Rimozione direttore San Gennaro, il Pd: gravissimo

NAPOLI – “La rimozione del direttore sanitario del San Gennaro, Mario Iervolino, che pur essendo da otto anni sindaco di Ottaviano ha sempre svolto con impegno e coscienza il proprio compito, raggiungendo gli obiettivi prefissati, è un atto gravissimo, che compromette seriamente il presente e il futuro di un presidio strategico come il San Gennaro, fondamentale per i cittadini di un quartiere già sofferente come la Sanità e per l’intera città”. Lo osserva Angela Cortese, consigliere regionale del Partito Democratico.

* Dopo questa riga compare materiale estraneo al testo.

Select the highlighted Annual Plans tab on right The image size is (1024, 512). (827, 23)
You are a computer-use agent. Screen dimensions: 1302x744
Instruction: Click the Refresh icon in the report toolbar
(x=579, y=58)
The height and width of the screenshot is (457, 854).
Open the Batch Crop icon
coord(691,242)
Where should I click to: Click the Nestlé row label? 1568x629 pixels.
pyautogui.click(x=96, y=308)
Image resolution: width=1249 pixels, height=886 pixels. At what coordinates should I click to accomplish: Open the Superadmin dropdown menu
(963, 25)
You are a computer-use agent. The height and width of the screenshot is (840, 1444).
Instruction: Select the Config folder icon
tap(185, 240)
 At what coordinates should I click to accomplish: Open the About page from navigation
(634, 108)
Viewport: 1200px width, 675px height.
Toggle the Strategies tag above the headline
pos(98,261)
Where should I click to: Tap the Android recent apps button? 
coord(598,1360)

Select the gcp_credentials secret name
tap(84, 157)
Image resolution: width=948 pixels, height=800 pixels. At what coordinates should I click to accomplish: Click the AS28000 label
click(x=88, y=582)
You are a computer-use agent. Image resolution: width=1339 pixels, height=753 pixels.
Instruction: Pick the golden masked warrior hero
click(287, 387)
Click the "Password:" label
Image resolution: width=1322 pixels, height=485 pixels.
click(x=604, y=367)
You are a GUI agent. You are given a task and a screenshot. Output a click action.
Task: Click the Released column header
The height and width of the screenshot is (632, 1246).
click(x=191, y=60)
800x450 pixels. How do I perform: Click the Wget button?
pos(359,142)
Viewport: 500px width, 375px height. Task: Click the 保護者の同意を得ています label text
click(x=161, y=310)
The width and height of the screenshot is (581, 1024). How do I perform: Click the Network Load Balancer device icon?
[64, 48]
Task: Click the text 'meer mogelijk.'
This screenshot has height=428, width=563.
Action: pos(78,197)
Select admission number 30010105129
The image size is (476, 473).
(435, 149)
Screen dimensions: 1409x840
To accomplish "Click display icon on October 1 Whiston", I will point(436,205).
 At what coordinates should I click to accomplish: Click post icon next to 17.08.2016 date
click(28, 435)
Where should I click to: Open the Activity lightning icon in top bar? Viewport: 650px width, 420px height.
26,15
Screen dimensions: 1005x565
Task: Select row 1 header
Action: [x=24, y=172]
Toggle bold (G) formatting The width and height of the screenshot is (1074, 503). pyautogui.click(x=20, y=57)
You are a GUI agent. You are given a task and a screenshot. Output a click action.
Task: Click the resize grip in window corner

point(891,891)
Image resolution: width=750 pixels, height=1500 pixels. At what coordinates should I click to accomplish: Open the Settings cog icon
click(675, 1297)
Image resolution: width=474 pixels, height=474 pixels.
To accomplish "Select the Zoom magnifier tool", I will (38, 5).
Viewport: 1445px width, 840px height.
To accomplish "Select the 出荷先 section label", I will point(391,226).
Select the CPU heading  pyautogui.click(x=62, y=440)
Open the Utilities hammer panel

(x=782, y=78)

“Iervolino – prosegue il consigliere del Pd – paga evidentemente l’unica colpa di aver denunciato a Scoppa i tanti, troppi problemi e disservizi del San Gennaro. Un’iniziativa dovuta, a tutela dei degenti, costretti a confrontarsi ogni giorno con le condizioni sempre più degradate del nosocomio”. “Invece – sottolinea – sono proprio gli utenti a pagare il prezzo dei giochetti del generale Scoppa, che è stato nominato da Caldoro, un eletto dal popolo, e che appunto in nome e per conto del governatore agisce. In virtù di questa investitura, Scoppa solo al popolo dovrebbe rispondere. E ai cittadini dovrebbe spiegare una volta per tutte cosa intende fare del San Gennaro”. “Se gli manca il coraggio per chiuderlo, questo non é un buon motivo per trascinarlo, come sta facendo, in un baratro di degrado. Sarebbe ora – conclude la Cortese – che il commissario della Asl Napoli 1 si assumesse la responsabilità di una decisione chiara. Far morire un ospedale poco alla volta, svuotandolo di personale e di funzioni e mettendo a rischio la salute degli ammalati, è la cosa peggiore che si possa fare”.(ANSA).